You feel as though you’re being accelerated, and as far as Relativity is concerned, you are. Just as you would see Unruh radiation in an accelerating rocket ship, by the Equivalence Principle, you should see the same thing if you’re “really” in a gravitational field. In this case, we call it Hawking Radiation.

The amazing thing is that you don’t need to know much about gravity in order to get the correct result. Students of GR (including me, when I was one) are often troubled by how weirdly everything conspires in Hawking Radiation to get everything correct. Unruh radiation, on the other hand, only requires a bit of electromagnetic knowledge. That plus the Equivalence Principle and blammo! You have Hawking Radiation.

7. Some technical notes

I didn’t mark this overall entry as “technical” because while it’s detailed, there haven’t been any equations yet. Still, I imagine a few of you might want to see how this works out in practice.

First, Unruh radiation. If you’re accelerating at a rate, $g$ through the vacuum then you’ll appear to see a temperature:

$T_{Unruh}=frac{hbar g}{2pi c k_B}$

where $k_B$ is the Boltzman constant, and $hbar$ is the reduced Planck’s constant, as usual. Note that the gravitational constant, $G$ doesn’t appear anywhere in here.

Now, consider the gravity near the event horizon of a black hole. This gets a little confusing (and is far beyond the current discussion), since you need to worry about whether we’re talking about the gravitational force as seen using local coordinates near the black hole, or “global coordinates” seen from far away. We’re going to use the far away coordinates, since those are going to tell us about what the black hole gives off to someone far away.

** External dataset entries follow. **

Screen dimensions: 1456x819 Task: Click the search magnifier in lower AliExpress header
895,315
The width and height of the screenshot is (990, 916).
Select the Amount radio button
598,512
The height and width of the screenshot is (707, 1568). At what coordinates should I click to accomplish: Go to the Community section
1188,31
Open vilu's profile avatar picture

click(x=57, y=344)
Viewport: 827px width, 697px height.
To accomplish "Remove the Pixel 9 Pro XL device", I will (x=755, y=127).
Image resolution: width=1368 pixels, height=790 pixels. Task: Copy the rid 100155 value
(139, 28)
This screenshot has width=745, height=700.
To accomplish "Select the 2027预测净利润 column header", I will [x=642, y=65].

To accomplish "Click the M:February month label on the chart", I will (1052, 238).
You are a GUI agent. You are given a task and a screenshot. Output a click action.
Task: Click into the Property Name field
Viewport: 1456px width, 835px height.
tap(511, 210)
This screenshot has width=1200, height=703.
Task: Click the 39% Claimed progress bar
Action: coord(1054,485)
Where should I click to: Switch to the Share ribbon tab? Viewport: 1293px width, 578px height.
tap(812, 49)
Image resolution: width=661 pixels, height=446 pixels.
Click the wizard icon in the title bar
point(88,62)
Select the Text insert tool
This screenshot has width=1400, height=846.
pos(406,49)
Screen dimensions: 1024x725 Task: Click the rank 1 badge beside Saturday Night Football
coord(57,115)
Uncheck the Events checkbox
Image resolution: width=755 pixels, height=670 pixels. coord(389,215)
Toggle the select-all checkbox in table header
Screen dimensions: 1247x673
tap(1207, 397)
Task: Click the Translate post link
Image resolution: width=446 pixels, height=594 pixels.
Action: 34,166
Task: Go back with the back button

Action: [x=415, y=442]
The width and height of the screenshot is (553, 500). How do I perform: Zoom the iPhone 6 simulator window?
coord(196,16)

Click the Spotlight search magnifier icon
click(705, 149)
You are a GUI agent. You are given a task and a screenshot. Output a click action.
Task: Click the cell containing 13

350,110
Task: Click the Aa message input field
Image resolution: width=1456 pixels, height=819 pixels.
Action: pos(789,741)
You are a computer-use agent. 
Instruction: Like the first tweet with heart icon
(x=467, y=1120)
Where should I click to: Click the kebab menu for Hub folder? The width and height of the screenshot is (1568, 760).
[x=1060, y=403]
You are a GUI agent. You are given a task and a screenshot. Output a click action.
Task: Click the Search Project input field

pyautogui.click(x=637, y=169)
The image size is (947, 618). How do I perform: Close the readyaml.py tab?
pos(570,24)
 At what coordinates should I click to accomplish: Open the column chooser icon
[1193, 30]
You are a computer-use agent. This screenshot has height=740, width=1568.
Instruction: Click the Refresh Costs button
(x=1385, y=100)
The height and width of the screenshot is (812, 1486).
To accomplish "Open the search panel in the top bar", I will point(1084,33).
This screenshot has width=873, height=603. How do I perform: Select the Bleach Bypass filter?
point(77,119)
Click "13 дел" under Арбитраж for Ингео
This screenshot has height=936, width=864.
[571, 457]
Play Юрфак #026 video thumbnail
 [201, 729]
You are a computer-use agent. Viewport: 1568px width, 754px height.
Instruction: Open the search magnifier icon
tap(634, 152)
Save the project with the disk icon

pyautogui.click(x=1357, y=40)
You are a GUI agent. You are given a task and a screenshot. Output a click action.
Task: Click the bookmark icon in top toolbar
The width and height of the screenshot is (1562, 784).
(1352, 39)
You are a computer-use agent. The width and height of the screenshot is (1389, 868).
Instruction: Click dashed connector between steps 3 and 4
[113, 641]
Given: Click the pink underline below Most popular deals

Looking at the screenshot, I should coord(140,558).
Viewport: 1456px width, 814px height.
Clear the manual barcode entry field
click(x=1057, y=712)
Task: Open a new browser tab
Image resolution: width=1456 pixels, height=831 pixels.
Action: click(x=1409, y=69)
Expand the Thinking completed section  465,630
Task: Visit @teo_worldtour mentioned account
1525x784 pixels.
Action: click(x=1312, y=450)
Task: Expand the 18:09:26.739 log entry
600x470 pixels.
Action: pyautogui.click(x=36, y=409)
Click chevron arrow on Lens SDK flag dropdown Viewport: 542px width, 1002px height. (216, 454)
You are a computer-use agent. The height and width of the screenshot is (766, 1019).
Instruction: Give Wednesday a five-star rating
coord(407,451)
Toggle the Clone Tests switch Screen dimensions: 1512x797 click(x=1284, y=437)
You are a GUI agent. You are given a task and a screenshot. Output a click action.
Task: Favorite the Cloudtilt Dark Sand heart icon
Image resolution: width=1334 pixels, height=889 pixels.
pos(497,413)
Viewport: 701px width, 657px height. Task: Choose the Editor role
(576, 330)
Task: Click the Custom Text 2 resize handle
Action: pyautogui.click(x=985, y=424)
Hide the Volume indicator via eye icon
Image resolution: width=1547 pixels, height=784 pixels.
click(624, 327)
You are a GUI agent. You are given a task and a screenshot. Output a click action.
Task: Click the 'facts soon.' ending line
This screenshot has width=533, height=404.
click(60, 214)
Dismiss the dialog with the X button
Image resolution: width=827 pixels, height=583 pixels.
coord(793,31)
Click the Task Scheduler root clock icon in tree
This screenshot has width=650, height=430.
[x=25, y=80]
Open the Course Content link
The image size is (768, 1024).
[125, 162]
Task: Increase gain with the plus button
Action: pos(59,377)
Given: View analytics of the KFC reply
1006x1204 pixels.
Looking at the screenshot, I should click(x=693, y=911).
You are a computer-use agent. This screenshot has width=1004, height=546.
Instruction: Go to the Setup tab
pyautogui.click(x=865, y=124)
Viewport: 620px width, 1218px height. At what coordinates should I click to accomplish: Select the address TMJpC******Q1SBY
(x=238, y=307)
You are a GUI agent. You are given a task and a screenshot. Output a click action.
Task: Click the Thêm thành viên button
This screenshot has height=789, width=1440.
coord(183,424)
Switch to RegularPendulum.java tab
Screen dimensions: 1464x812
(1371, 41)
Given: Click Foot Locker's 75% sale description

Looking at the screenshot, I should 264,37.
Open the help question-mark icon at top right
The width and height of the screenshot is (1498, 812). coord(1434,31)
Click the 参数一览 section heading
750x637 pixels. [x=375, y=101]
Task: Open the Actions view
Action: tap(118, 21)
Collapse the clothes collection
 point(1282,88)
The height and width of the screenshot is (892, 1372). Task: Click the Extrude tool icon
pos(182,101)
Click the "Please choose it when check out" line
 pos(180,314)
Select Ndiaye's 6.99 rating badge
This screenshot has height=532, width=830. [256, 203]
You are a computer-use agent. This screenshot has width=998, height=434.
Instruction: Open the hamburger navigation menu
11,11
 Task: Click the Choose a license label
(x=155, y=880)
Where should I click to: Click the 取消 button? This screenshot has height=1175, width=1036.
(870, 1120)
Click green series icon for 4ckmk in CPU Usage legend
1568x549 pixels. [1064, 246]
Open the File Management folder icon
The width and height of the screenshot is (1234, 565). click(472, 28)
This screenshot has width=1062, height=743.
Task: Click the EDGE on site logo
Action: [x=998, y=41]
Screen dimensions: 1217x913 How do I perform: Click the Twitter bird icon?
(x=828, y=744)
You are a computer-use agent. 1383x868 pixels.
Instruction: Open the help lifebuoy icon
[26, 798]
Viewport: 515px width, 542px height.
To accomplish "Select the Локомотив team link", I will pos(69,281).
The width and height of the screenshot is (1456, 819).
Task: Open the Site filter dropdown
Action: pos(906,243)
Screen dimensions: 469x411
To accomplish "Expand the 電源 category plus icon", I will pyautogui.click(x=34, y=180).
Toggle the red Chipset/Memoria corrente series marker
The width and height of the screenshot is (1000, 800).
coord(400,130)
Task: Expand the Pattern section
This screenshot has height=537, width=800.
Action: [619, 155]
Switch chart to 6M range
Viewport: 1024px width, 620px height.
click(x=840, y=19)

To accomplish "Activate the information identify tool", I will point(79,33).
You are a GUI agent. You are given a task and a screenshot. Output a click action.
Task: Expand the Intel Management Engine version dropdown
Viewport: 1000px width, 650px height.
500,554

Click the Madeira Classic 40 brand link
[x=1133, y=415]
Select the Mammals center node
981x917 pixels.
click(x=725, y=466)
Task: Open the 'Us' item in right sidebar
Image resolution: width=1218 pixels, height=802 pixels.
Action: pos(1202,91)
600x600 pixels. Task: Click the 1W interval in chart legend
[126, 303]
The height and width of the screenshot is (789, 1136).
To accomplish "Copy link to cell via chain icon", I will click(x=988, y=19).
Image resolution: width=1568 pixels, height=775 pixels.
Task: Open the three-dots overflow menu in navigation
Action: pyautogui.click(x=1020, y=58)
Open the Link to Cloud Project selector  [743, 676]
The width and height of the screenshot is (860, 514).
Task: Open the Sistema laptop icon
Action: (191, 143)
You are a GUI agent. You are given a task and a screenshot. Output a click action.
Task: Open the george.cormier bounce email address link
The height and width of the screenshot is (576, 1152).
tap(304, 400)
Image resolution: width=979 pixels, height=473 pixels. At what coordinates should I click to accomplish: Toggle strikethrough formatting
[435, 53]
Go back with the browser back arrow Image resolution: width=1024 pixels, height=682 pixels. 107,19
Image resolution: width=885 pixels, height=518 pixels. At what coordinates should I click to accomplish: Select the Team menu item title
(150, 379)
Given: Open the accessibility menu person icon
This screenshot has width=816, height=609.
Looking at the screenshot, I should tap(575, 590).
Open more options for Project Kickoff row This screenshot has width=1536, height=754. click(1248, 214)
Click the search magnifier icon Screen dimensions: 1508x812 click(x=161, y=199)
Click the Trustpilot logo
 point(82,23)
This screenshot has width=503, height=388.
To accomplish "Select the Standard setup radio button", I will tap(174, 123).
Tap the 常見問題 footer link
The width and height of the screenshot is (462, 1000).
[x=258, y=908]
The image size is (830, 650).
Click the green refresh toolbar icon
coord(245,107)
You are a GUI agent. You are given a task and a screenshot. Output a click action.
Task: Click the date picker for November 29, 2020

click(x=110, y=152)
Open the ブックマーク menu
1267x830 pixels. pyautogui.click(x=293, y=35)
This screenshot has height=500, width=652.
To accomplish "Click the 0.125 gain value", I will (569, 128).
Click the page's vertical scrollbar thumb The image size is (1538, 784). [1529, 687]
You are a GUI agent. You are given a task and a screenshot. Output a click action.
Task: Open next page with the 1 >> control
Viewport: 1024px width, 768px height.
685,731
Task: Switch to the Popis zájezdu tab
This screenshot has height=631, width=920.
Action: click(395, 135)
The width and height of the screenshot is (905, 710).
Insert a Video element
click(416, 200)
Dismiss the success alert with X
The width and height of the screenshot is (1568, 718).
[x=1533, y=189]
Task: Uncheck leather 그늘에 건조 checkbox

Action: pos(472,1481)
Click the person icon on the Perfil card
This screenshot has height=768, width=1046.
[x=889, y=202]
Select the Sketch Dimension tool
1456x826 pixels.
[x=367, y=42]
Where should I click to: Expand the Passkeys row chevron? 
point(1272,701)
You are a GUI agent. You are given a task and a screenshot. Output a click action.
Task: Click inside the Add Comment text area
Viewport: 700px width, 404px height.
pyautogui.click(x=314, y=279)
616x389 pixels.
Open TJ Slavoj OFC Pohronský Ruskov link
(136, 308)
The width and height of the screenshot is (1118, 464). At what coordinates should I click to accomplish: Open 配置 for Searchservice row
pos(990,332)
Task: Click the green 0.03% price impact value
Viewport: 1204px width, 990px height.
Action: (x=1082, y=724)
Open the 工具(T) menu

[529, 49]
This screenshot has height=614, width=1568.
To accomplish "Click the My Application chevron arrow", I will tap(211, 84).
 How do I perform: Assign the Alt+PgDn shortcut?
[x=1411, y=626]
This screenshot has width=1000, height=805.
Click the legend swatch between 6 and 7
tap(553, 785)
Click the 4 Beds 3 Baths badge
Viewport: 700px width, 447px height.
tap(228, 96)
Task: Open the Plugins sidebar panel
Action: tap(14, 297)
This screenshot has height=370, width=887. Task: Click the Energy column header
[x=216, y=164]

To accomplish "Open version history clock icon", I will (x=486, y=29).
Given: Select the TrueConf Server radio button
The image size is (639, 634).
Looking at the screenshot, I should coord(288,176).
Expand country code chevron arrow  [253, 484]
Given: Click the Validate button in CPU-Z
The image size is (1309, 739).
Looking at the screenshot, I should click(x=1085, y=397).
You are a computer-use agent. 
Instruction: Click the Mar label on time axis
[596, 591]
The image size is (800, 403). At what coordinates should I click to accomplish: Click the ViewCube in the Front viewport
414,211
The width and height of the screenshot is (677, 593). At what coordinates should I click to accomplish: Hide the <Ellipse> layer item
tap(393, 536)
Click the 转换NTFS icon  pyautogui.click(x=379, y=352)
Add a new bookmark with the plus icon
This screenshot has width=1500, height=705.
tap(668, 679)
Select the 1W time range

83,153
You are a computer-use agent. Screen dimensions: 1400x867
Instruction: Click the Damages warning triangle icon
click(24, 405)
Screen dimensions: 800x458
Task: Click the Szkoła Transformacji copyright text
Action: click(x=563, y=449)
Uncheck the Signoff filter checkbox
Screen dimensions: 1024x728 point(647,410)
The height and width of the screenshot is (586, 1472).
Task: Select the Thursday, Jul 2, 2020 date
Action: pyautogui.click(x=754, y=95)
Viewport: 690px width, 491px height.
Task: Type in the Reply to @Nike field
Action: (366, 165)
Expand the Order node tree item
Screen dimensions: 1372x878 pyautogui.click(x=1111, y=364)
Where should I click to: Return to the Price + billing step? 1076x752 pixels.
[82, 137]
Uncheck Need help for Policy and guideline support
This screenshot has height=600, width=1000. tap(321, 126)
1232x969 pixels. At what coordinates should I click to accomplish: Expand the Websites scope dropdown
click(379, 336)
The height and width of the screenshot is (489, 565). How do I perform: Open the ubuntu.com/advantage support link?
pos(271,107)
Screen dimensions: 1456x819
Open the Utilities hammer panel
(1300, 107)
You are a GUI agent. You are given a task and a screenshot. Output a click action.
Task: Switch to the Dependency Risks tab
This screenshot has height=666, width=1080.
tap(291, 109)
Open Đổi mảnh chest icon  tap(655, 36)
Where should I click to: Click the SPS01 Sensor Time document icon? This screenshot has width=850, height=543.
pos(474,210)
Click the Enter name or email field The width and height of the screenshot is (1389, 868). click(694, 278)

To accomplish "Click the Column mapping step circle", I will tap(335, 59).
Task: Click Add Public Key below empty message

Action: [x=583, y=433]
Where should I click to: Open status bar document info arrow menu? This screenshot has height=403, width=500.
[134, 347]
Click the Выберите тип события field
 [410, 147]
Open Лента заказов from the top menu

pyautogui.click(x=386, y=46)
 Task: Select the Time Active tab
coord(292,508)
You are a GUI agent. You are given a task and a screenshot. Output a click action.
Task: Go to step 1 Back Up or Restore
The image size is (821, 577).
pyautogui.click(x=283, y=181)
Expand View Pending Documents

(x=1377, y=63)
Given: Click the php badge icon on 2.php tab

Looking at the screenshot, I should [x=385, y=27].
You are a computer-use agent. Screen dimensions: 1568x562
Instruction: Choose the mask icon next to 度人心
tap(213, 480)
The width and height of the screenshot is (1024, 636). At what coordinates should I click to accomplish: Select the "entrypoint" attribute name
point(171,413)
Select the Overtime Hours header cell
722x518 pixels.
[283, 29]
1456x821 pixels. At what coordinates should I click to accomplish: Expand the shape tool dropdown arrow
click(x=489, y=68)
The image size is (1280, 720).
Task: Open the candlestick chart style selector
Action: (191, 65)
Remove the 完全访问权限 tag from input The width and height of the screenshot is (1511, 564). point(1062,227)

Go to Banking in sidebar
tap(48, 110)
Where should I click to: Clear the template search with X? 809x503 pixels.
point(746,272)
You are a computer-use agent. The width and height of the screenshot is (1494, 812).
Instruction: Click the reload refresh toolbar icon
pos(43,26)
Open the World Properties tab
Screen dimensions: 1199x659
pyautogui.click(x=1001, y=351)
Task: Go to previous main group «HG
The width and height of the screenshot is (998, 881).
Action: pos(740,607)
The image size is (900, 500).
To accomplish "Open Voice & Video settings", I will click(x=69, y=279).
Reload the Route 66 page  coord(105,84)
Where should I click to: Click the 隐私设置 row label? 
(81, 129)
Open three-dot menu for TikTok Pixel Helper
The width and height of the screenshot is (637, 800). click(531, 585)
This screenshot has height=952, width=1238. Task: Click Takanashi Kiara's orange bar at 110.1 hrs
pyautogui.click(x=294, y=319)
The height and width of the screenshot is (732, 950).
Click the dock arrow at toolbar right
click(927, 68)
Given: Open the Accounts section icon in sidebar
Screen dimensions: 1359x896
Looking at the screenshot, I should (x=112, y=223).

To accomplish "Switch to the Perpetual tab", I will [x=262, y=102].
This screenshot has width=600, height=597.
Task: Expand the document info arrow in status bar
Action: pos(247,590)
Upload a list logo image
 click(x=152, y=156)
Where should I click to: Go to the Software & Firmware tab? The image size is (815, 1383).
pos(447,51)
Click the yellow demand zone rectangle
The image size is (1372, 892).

Near the black hole, the acceleration is:

$g=frac{GM}{r_s^2}$

where $r_s$ is the Schwarzschild radius:

$r_s=frac{2GM}{c^2}$

If you plug all of this in, you find that the apparent temperature of a black hole is:

$T_{Black Hole}=frac{hbar}{2pi c k_B}frac{GM}{(2GM/c^2)^2}=frac{hbar c^3}{8pi k_B}frac{1}{GM}$

This is exactly the result that you get from doing a detailed GR analysis! Pretty cool, no?

As a side note, notice that the more massive the black hole is, the cooler it will be. If our sun were to turn into a black hole, it would radiate at a temperature of about 60 nano-Kelvin, and more massive black holes would be even cooler. This is insanely cold, about fifty million times cooler than the background temperature of the universe. Because heat flows from hot to cold, the radiation of the universe actually feeds a typical black hole. Only incredibly puny ones — less massive than the moon — are actually shrinking these days. Stellar mass black holes won’t actually start evaporating until the universe gets fifty million times cooler (and thus fifty million times bigger) than it is now. That won’t be for a few hundred billion years or so.

In other words, there’s no chance we could actually use Hawking Radiation to see black holes today. They’re just too cool. We do, however, see hot material falling on to black holes in the form of quasars, but that’s not the same thing as seeing the black hole, itself, and at any rate is a topic for another day.